Failing water infrastructure has been making headlines for over a decade, to little effect. In 1998, a 128-year-old water main burst under Fifth Avenue in New York, flooding several streets, creating a 35-foot-crater and rupturing a gas line that shot flames 20 feet into the air. In 2001, the American Water Works Association published a report [PDF] about the "Replacement Era" that warned that our nation's pipes were reaching their expiration date.

In 2005, the American Society of Civil Engineers gave water infrastructure across the country a D-minus. Four years later it handed out the same grade. In 2007, an increase in giant sinkholes in cities and towns all over the country coincided with the EPA's launch of its Aging Water Infrastructure Research Program.

Now it's nearly 2012, yet water systems in Washington, Alaska and North Dakota still use wooden pipes. This past summer, pipelines burst across the country due to record heat. Oklahoma City's utilities department recorded 685 main breaks from July to early September.

The ASCE says leaks cost us seven billion gallons of water each day—nearly 2 trillion of gallons of water, worth nearly $3 billion, every year. The EPA estimates 700 water mains break every day, or nearly one every two minutes. And a study by UCLA and Stanford found that more than 1.5 million people in Southern California get sick every year because of bacteria from polluted water released by broken pipes.

Jeffrey K. Griffiths, professor of public health at Tufts University and chair of the drinking water committee on the EPA's Science Advisory Board, says that aging pipes should be replaced at a rate of 2 percent each year. But the current rate across the U.S. is less than half that. “We're going to have increasing numbers of breaking pipes; the infrastructure is not going to last much longer,” says Griffiths. “The longer we delay replacing the pipes, the cost will be higher.
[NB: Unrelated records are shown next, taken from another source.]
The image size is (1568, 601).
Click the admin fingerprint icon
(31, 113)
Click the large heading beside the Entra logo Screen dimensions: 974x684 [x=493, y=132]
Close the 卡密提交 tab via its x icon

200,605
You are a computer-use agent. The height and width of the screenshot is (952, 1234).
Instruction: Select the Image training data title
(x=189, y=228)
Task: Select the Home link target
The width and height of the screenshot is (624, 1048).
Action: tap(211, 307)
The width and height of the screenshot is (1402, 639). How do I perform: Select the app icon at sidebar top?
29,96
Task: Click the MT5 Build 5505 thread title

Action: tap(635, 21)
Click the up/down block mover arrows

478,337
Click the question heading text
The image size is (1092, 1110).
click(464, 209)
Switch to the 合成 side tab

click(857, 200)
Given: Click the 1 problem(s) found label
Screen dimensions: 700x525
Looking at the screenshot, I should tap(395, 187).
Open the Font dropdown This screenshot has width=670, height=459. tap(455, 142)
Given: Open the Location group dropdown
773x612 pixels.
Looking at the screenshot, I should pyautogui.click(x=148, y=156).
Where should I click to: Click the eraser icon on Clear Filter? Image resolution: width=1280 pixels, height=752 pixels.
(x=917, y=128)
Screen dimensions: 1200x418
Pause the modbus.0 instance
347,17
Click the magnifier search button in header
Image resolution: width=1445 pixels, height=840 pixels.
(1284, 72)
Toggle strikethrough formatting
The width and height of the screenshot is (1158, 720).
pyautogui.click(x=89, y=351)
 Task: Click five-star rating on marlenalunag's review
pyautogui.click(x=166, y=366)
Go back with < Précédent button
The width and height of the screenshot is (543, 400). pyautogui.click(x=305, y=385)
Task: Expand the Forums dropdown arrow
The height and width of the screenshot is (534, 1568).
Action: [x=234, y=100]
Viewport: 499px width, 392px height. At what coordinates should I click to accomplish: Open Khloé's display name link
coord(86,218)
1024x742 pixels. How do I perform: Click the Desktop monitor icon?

Plus there's the public health problem that contaminants in the ground get in the water and people get sick.”

The EPA estimates that adequately upgrading the nation’s water infrastructure would cost between $750 billion and $1 trillion over the next couple decades. Yet with the protracted recession, neither cities nor the federal government have funds to spare. And because water infrastructure is mainly underground and out of sight, political will in Washington remains low. Only about $10 billion of the $787 billion 2009 stimulus package was aimed at water infrastructure. What's more, the federal government's share of water infrastructure spending has plummeted from about 75 percent to about 3 percent in the past 35 years, according to Ken Kirk of the National Association of Clean Water Agencies.